Świat

Rio 2016: Peaty bohaterem pierwszego "poranka"

Szymon Gagatek 2016-08-06 22:00

Niesamowity występ Adama Peaty'ego na dystansie 100 m stylem klasycznym był ozdobą pierwszej sesji eliminacyjnej zmagań pływaków na igrzyskach w Rio de Janeiro. Brytyjczyk poprawił własny rekord świata i pokazał rywalom, że nie pozwoli im na wyrównaną walkę o złoto. Niestety, do wieczornej rywalizacji nie udało się zakwalifikować reprezentantom Polski.

400 m stylem zmiennym mężczyzn

Zmagania na brazylijskiej pływalni rozpoczęli zmienniści. Na dystansie 400 metrów z pierwszego miejsca do finału awansował Chase Kalisz. Podopieczny Boba Bowmana poprawił swój najlepszy czas w karierze z mistrzostw świata w Kazaniu o ponad sekundę, notując rezultat 4:08.12. W ostatnim wyścigu eliminacyjnym stoczył zaciętą walkę z Daiyą Seto z Japonii, który ustąpił mu o zaledwie trzydzieści pięć setnych sekundy. Trzeci w końcowym zestawieniu był najpoważniejszy kandydat do złota, Kosuke Hagino. Brązowy medalista poprzednich igrzysk osiem długości basenu pokonał po południu bardzo luźno, uzyskując 4:10.00. Największą niespodzianką było odpadnięcie Davida Verraszto. Aktualny wicemistrz globu i najlepszy pływak Starego Kontynentu z czempionatu w Londynie był dopiero dwunasty (4:15.04).

Skład finału:
Chase Kalisz (USA), Daiya Seto (Japonia), Kosuke Hagino (Japonia), Jay Litherland (USA), Max Litchfield (Wielka Brytania), Thomas Fraser-Holmes (Australia), Travis Mahoney (Australia), Joan Pons Ramon (Hiszpania)
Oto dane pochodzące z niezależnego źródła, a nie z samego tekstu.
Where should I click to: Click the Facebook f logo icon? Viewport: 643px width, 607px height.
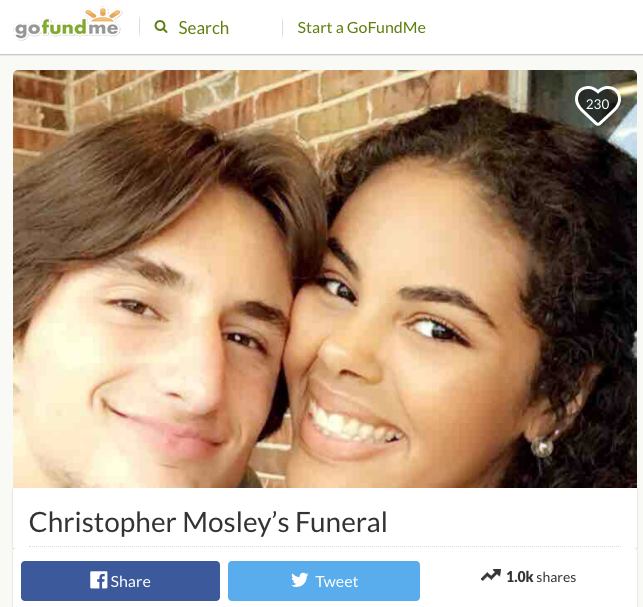click(x=98, y=580)
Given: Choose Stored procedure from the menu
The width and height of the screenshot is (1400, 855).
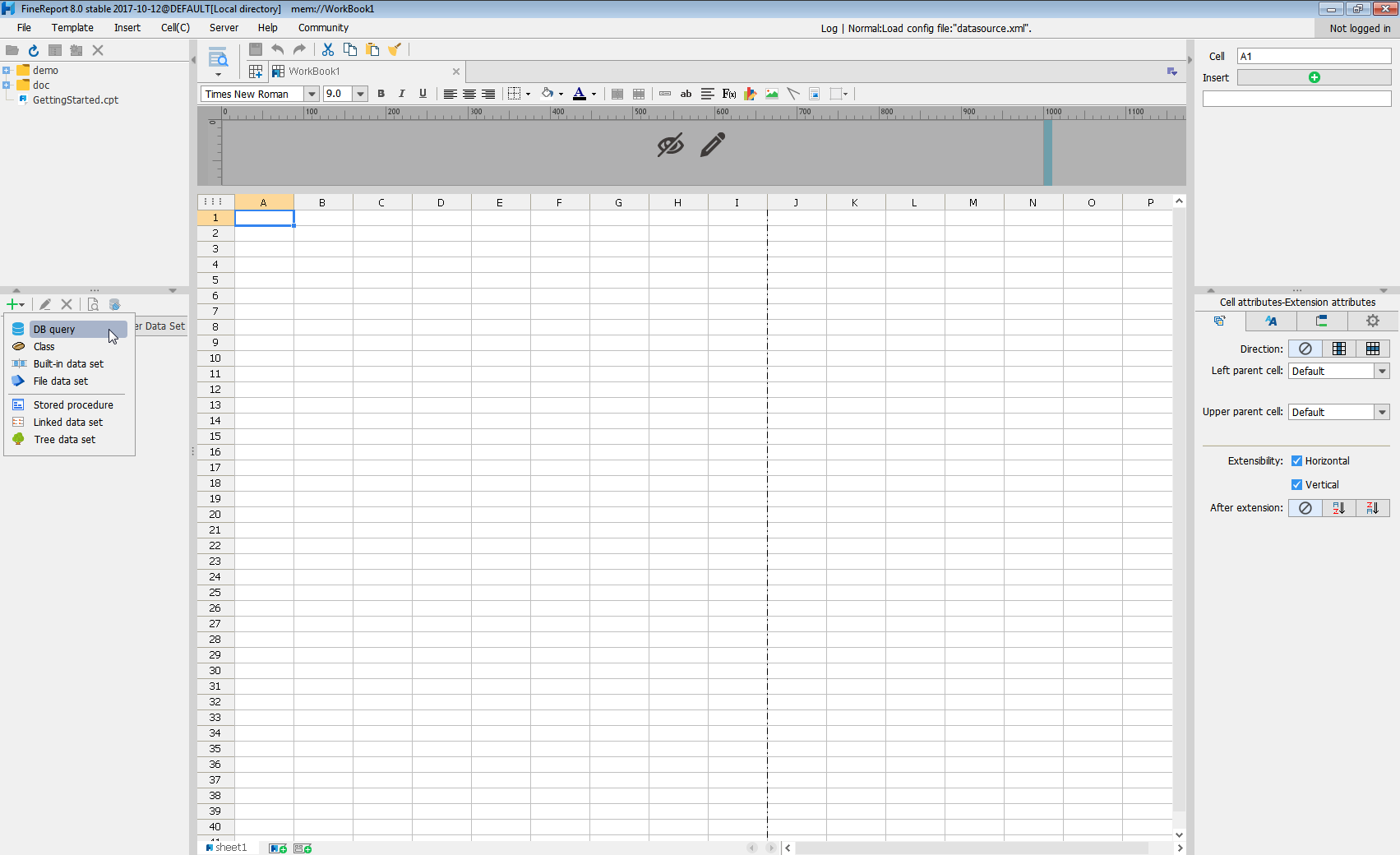Looking at the screenshot, I should (x=73, y=405).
100 m stylem motylkowym kobiet

Szybkie pływanie zaprezentowały światu panie na 100 m stylem motylkowym. Najszybsza była faworytka, Sarah Sjoestroem, która uzyskała czas 56.26 s. Barierę pięćdziesięciu siedmiu sekund złamały jeszcze trzy delfinistki. Pozycję tuż za Szwedką zajęła obrończyni tytułu i posiadaczka rekordu olimpijskiego, Dana Vollmer z USA (56.56 s). Druga z Amerykanek, Kelsi Worrell, uplasowała się na czwartej lokacie (56.97 s). Obie rozdzieliła jedna z rewelacji tego sezonu, młodziutka Penny Oleksiak. Kanadyjska szesnastolatka pokonała cały dystans w 56.73 s i ustanowiła nowy rekord świata juniorów.
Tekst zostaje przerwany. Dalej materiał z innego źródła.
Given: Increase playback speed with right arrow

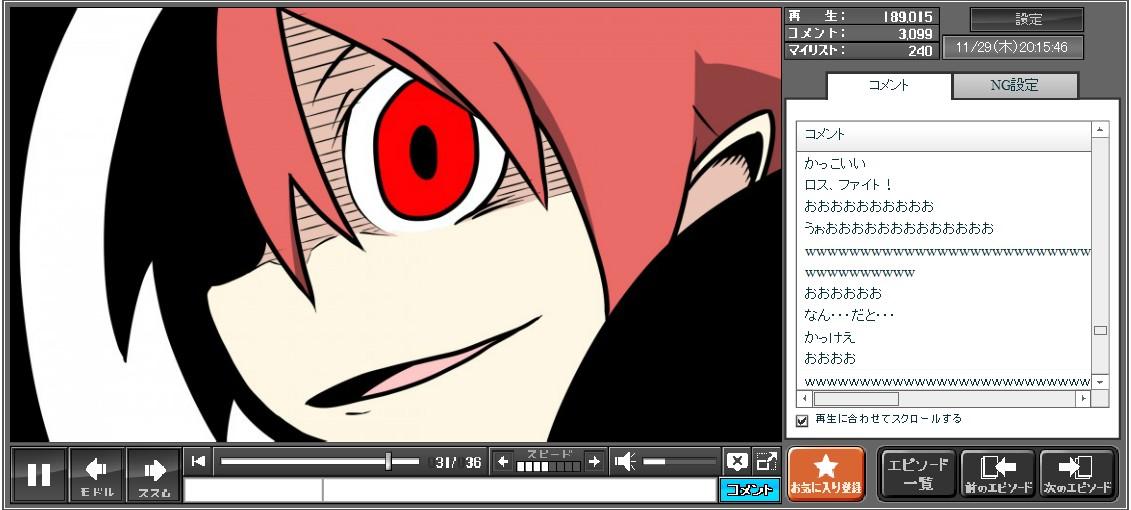Looking at the screenshot, I should [594, 461].
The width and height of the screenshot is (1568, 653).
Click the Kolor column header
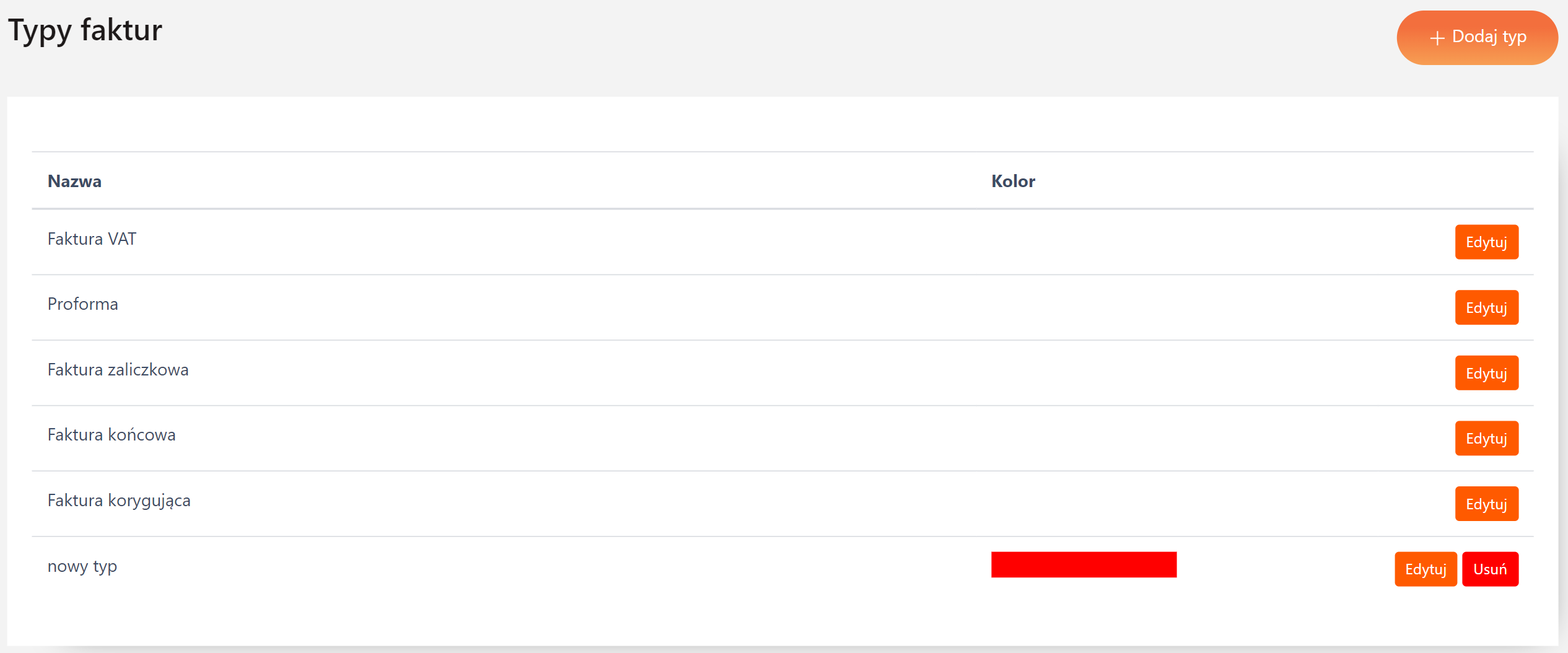click(1012, 182)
400 m stylem dowolnym mężczyzn

W tej konkurencji doczekaliśmy się pierwszych startów Biało-czerwonych. Wojciech Wojdak i Filip Zaborowski zajęli w eliminacjach miejsca w trzeciej dziesiątce, kolejno na 23. i 28. lokacie. Zawodnik Unii Oświęcim, szósty na ubiegłorocznych mistrzostwach świata, tym razem uzyskał czas 3:48.87, natomiast reprezentant MKP Szczecin stracił do niego niespełna sekundę (3:49.84). W finałowej stawce zabraknie również wielu faworytów. Dziesiąty był wracający do rywalizacji po dopingowych kontrowersjach Park Tae-Hwan z Korei Południowej, pozycję niżej sklasyfikowany został Kanadyjczyk Ryan Cochrane, a jeszcze dalej znalazły się takie postaci jak Velimir Stjepanovic z Serbii i Henrik Chirstiansen z Norwegii. O medale powalczą inni znakomici pływacy, na czele z Conorem Dwyerem z USA (3:43.42), Mackiem Hortonem z Australii (3:43.84) i Gabriele Dettim (3:43.95). Na pewno nie można też przekreślać szans złotego przed czterema laty Sun Yanga (3:44.23). Osobną historię napisał natomiast Jordan Pothain. Zawodnik, o którym zrobiło się głośno, gdy po mistrzostwach Francji oddał swoje miejsce w kadrze olimpijskiej na 200 m stylem dowolnym Yannickowi Agnelowi, wystartował dziś w nierozstawionej serii, ale uzyskał czas 3:45.43 i został sklasyfikowany na ósmej pozycji. Tym samym został pierwszym Trójkolorowym w olimpijskim finale na tym dystansie od 1984 roku!

Skład finału: 
Conor Dwyer (USA), Mackenzie Horton (Australia), Gabriele Detti (Włochy), Sun Yang (Chiny), David McKeon (Australia), James Guy (Wielka Brytania), Connor Jaeger (USA), Jordan Pothain (Francja)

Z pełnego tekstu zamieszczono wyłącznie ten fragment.